◆ What the task requires ◆
Scan the following data for lines with "computer" and state how many there are, as a number only.

*****

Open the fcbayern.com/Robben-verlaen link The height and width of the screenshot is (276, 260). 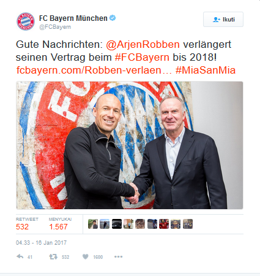[x=94, y=70]
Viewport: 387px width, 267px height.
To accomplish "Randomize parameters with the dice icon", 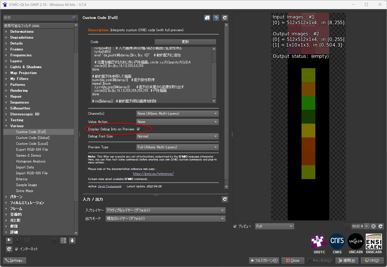I will (x=216, y=18).
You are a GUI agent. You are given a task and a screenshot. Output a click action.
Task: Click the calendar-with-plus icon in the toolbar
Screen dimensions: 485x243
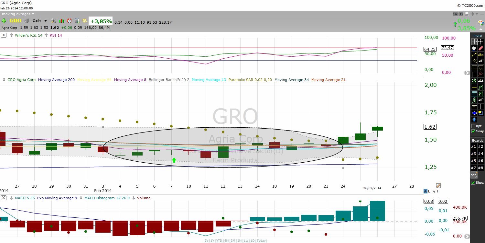click(77, 20)
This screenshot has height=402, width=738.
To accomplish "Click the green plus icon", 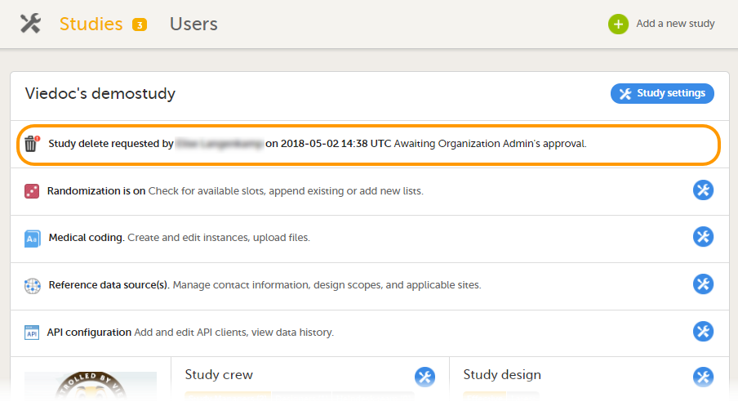I will pos(618,24).
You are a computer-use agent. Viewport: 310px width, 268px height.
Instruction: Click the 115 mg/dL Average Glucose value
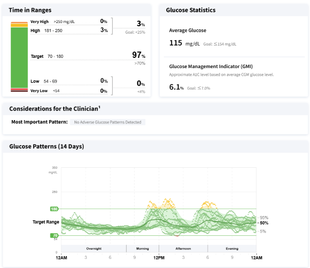pos(184,43)
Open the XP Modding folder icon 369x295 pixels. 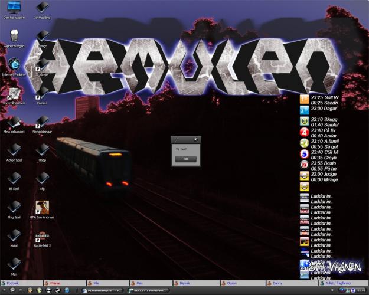42,8
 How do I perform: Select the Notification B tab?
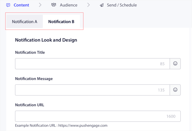click(61, 22)
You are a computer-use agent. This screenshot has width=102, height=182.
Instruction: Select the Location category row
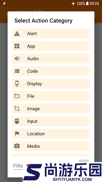coord(51,134)
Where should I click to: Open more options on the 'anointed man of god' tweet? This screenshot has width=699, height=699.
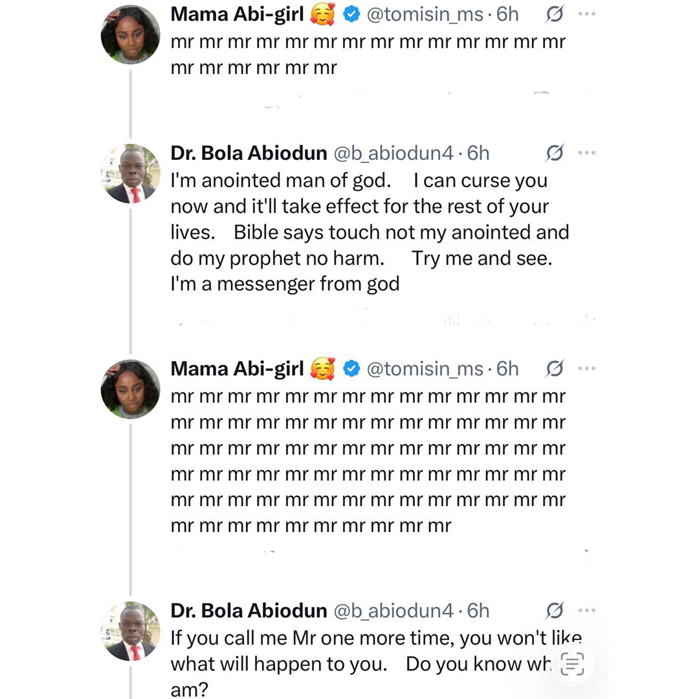(x=586, y=153)
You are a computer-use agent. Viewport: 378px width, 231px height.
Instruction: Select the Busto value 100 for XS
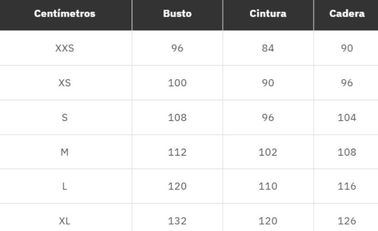177,83
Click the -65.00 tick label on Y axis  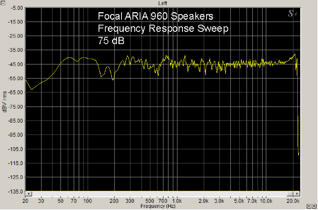click(x=16, y=92)
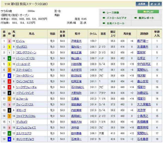This screenshot has width=163, height=143.
Task: Open jockey 戸崎圭太 profile
Action: (x=76, y=41)
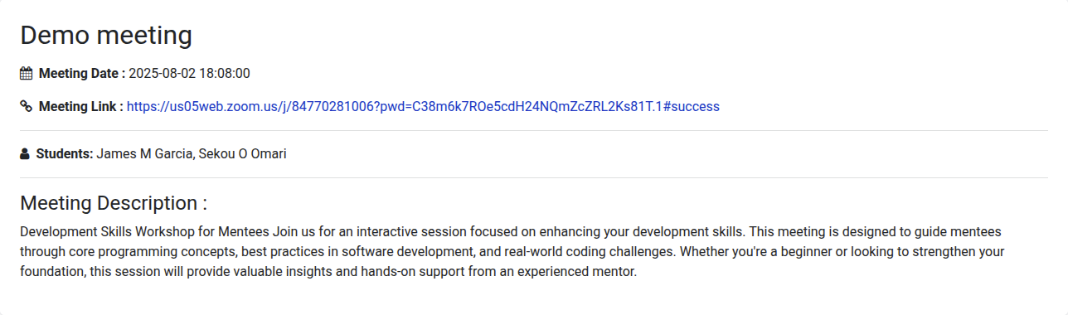This screenshot has width=1068, height=315.
Task: Click the calendar icon beside Meeting Date
Action: click(x=26, y=73)
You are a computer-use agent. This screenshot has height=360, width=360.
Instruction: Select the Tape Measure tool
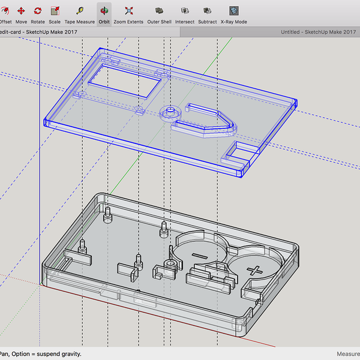[x=80, y=11]
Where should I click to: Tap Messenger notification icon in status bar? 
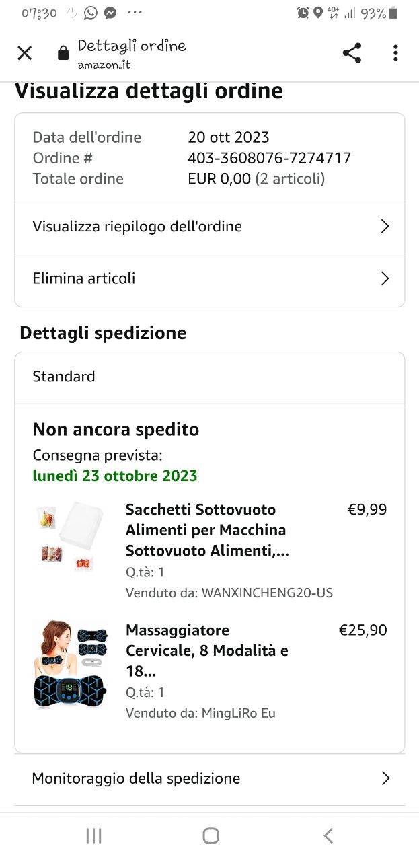click(x=111, y=13)
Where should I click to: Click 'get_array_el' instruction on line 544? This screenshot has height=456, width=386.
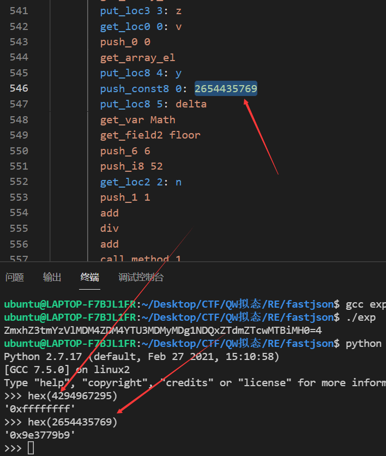pyautogui.click(x=137, y=57)
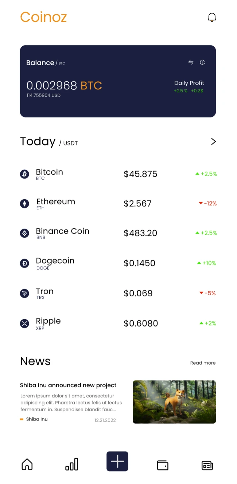Screen dimensions: 237x484
Task: Switch to the charts statistics tab
Action: point(71,464)
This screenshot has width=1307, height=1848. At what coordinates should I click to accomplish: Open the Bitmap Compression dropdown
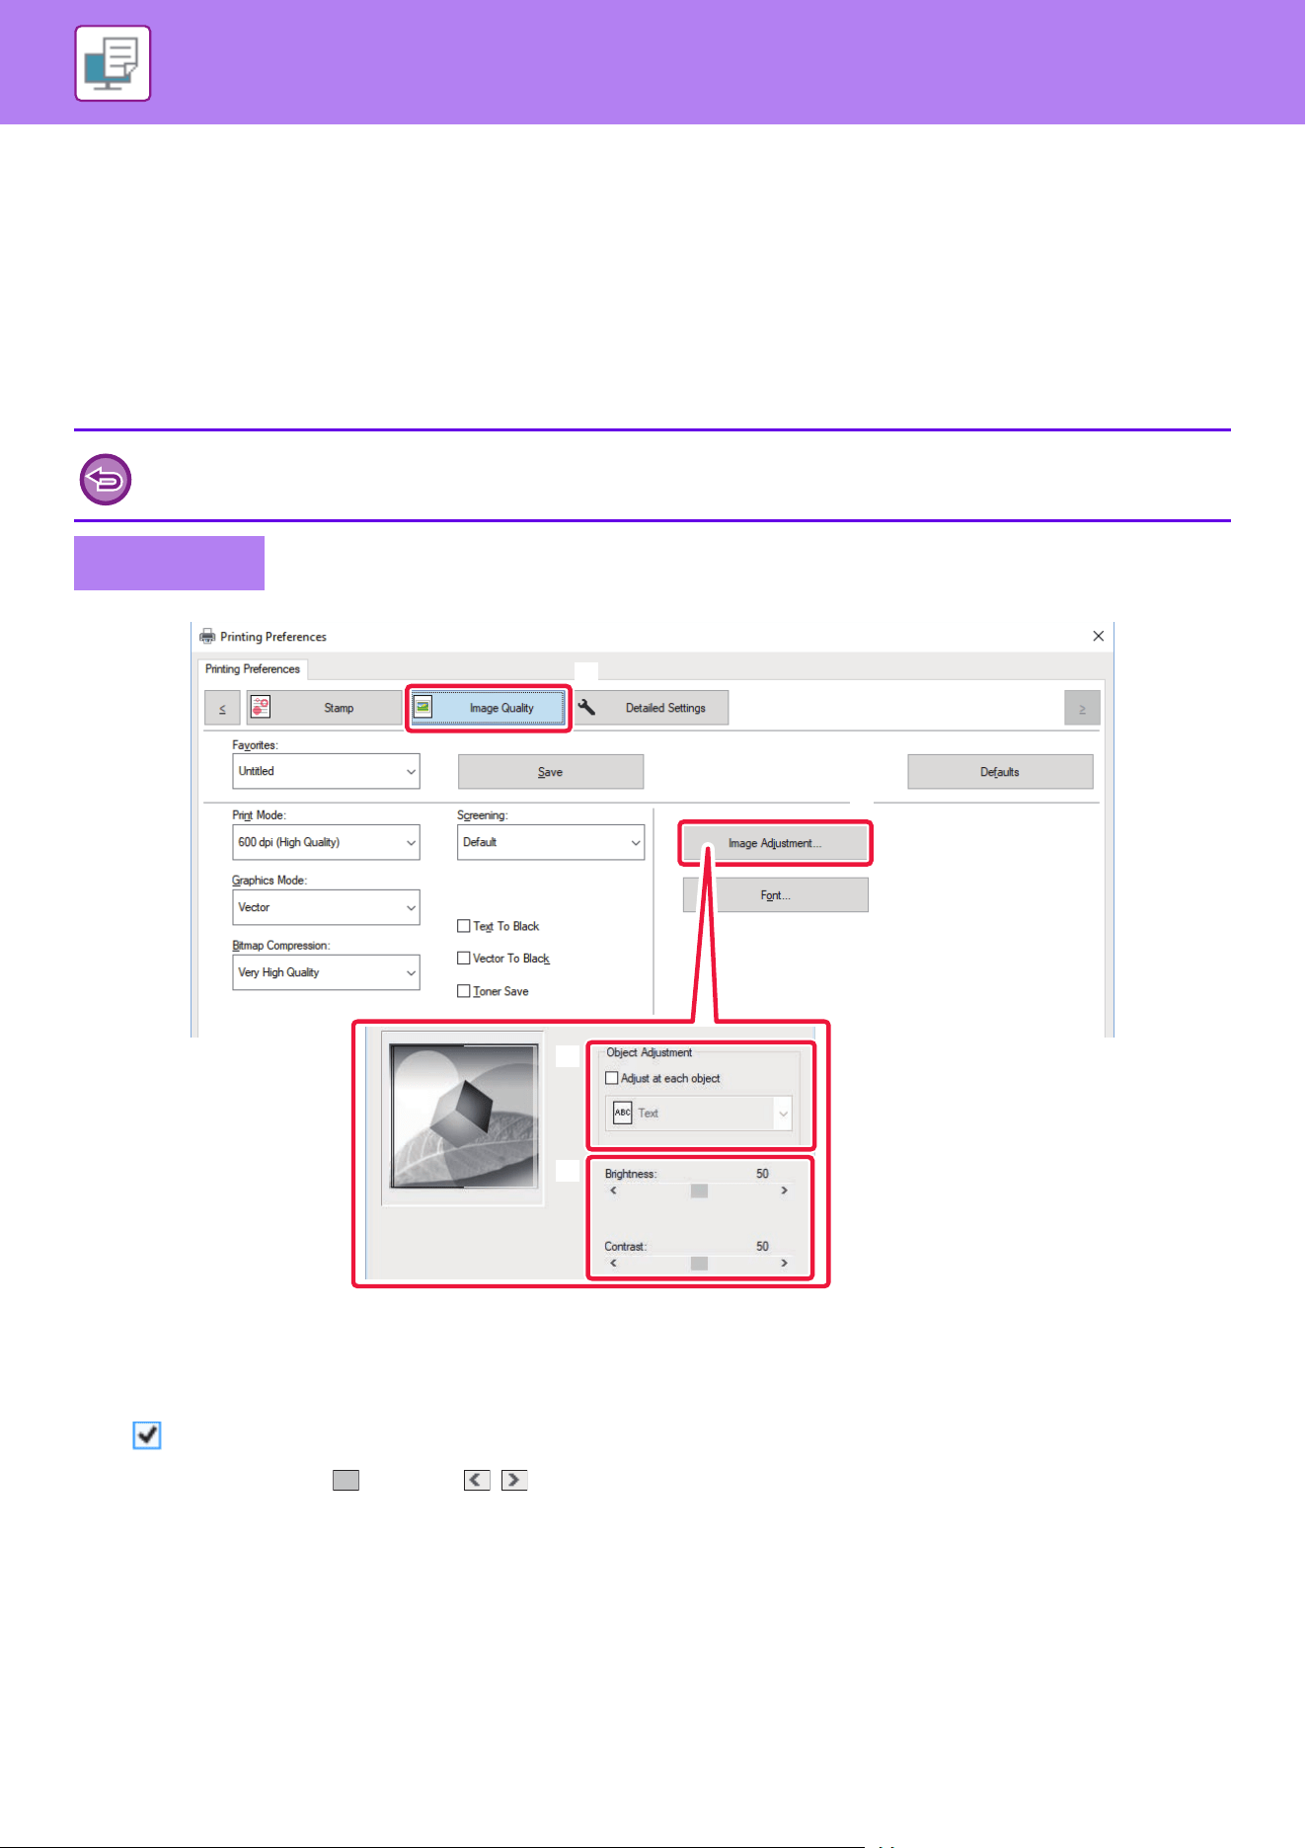point(326,972)
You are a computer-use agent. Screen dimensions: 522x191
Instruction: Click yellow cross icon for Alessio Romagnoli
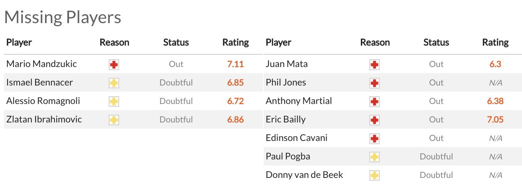click(x=114, y=101)
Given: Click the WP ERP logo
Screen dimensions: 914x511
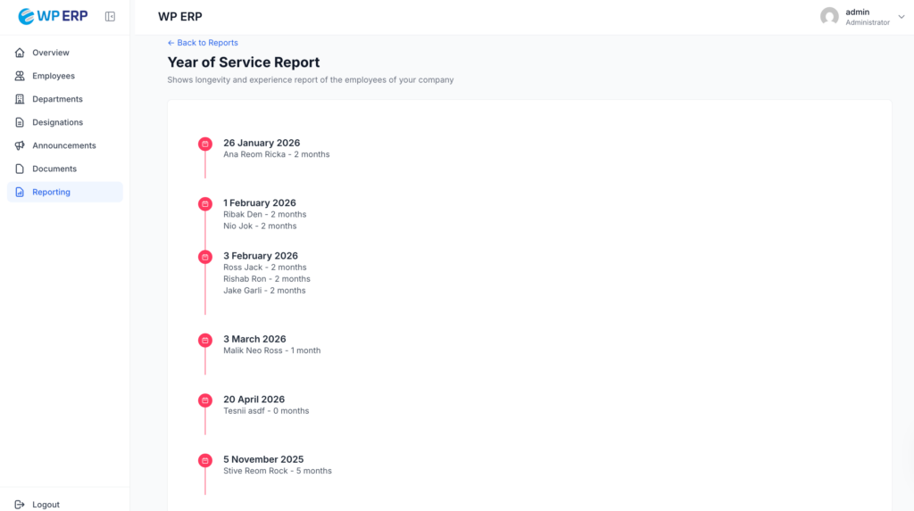Looking at the screenshot, I should tap(53, 16).

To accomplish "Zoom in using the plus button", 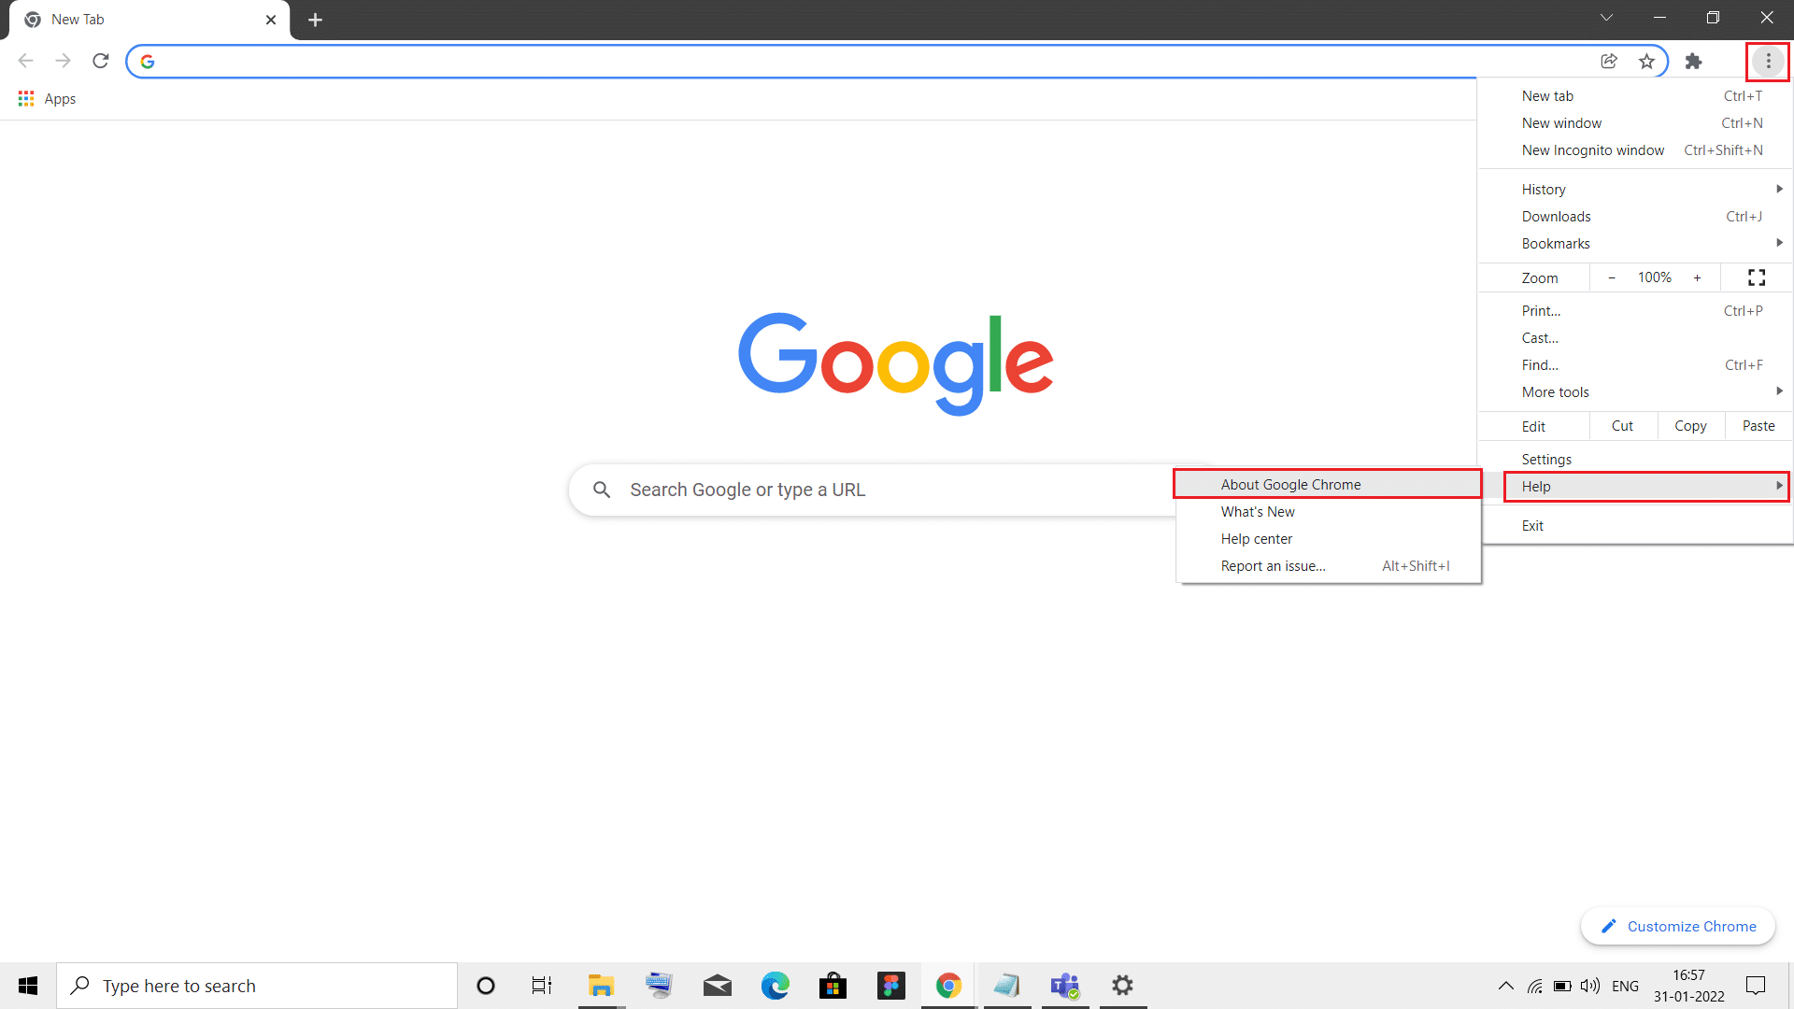I will 1698,277.
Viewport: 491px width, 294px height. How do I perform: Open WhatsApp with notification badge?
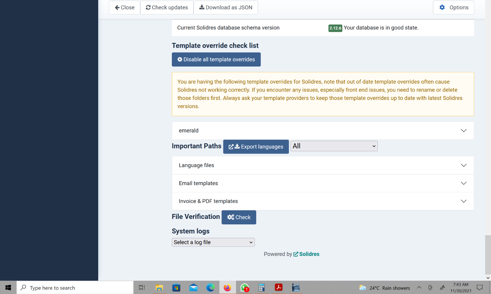point(245,288)
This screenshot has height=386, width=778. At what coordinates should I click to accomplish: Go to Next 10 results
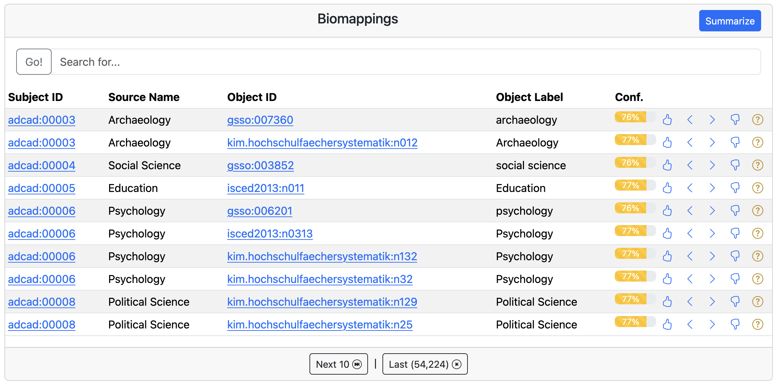click(338, 364)
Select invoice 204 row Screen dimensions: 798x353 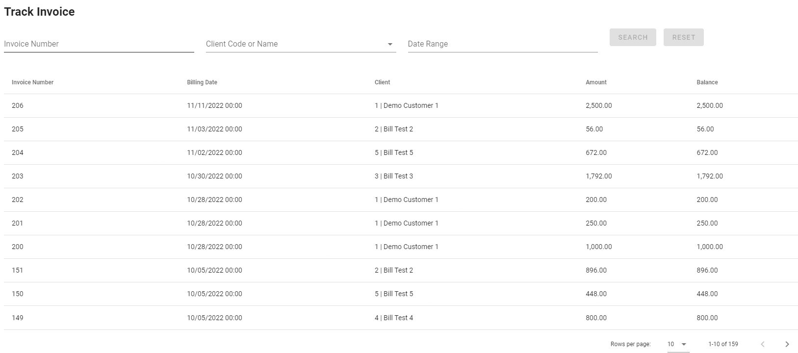(18, 152)

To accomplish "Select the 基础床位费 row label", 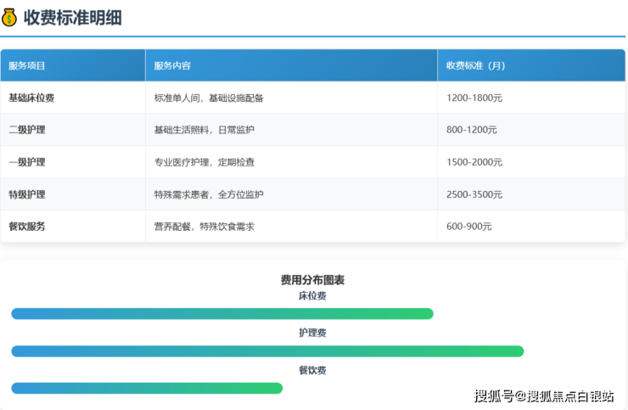I will pos(31,98).
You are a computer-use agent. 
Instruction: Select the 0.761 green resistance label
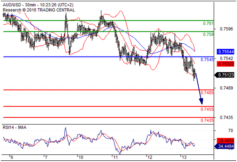point(208,23)
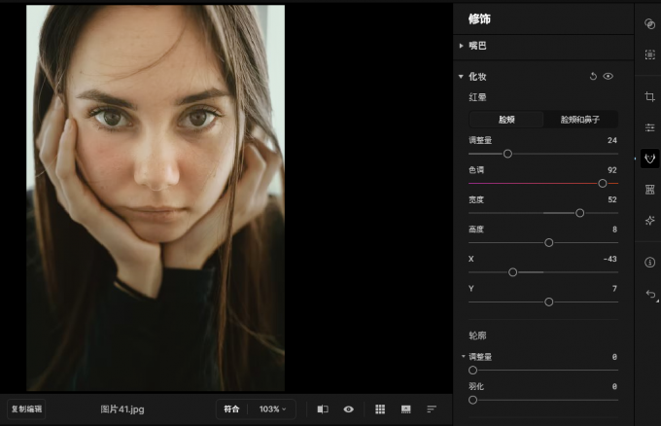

*****

◆ Response area ◆
6